I want to continue with a line of thought from this
column last week i.e. that African countries cannot be governed using
strategies Western governments employ to govern their societies.
Government legitimacy in the West is based on many things.
But one critical source of legitimacy is the ability of the state to provide
all its citizens with a large basket of public goods and services. Sadly,
African nations do not have the money to govern that way.
I want to make an even more controversial proposition: that
more than the character and competences of individual leaders in Africa, it is
the limited financial resources that inevitably lead our governments to rely
more on patronage (to secure the cooperation of elites) and repression (to
coerce obedience from the citizenry). At the risk of sounding like his
apologist, I think President Yoweri Museveni has ruled like the late Mobutu
Sese Seko of then Zaire and Kenya’s Daniel arap Moi because of this challenge
than because it’s his character.
This conclusion came to me slowly and painfully in 2010
when, in a moment of extreme hubris, I speculated on running for president of
Uganda.
My plan was to develop a national budget that would ensure
that my government would base its legitimacy on delivering a modest basket of
public goods and services to all citizens through arms-length interactions
mediated by public institutions.
I am aware that there are many reasons why citizens may
support a government; provision of public goods and services is only one of
them, perhaps even not the most important. But space does not allow me to delve
into this subject. I will return to the different bases of legitimacy next
week. So let me deal with my hubris of running for president against Museveni.

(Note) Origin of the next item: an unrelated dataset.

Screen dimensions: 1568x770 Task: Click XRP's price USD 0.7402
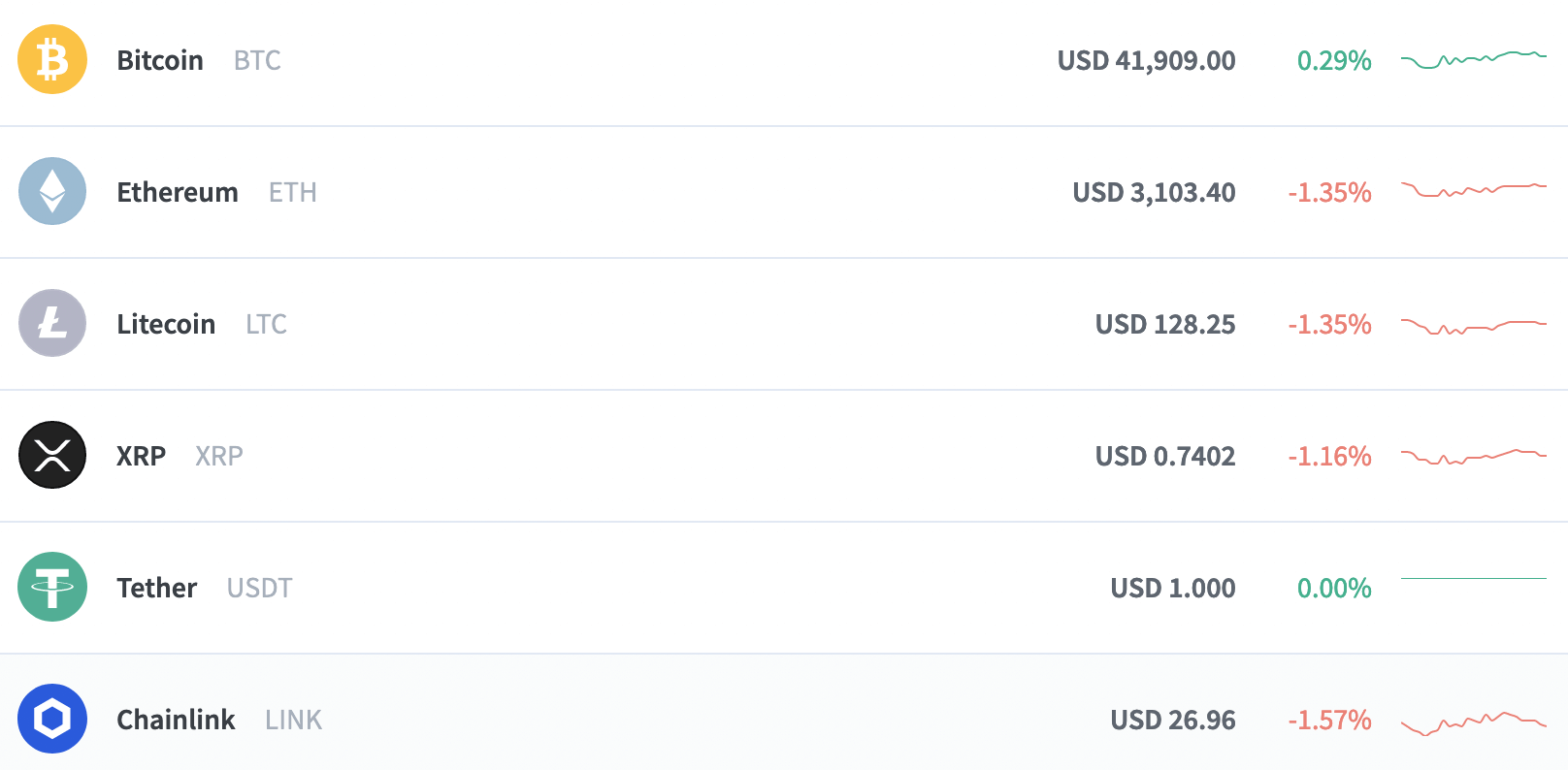pos(1165,456)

I decided to write a modest budget where public officials
would be paid a living wage, build roads, dams, improve the
textbook/teacher/classroom to pupil ratio, ensure hospitals would not run out
of drugs and all the public goods and services associated with a modern state.

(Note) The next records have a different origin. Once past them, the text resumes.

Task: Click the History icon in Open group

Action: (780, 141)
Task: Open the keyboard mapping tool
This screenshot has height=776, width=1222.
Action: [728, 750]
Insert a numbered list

I did extensive research in public sector costs whose details would clutter
this article. So I hope you just trust me. My annual budget came to $75
billion.
Now you may think this is too much money. Yet, when you get
this $75 billion and divide it by the total population of Uganda (39m people),
you get public spending per person of only $1,923. This money is supposed to
pay for universal education from primary to university, universal healthcare,
roads, bridges, electricity dams, transmission and distribution lines, water
and sewerage, agriculture extension services, trade, pensions for the elderly,
justice, security, finance industrialization, sports, build sea and airports
etc.
Let me ignore 2011 when I would have become president and
use the 2016/17 budget. Note that Uganda’s revenue for that financial year was
about $4.5 billion, its budget was $6.7 billion and its GDP was about $25
billion. If you divide this by 39m people, public spending per person was a
paltry $169.
How much can anyone reading this article do with this money
in an entire year? Even what I had thought was a modest budget was far beyond
the means of my country. It became clear to me that my country simply doesn’t
have the resources to govern itself the way I thought it can and should.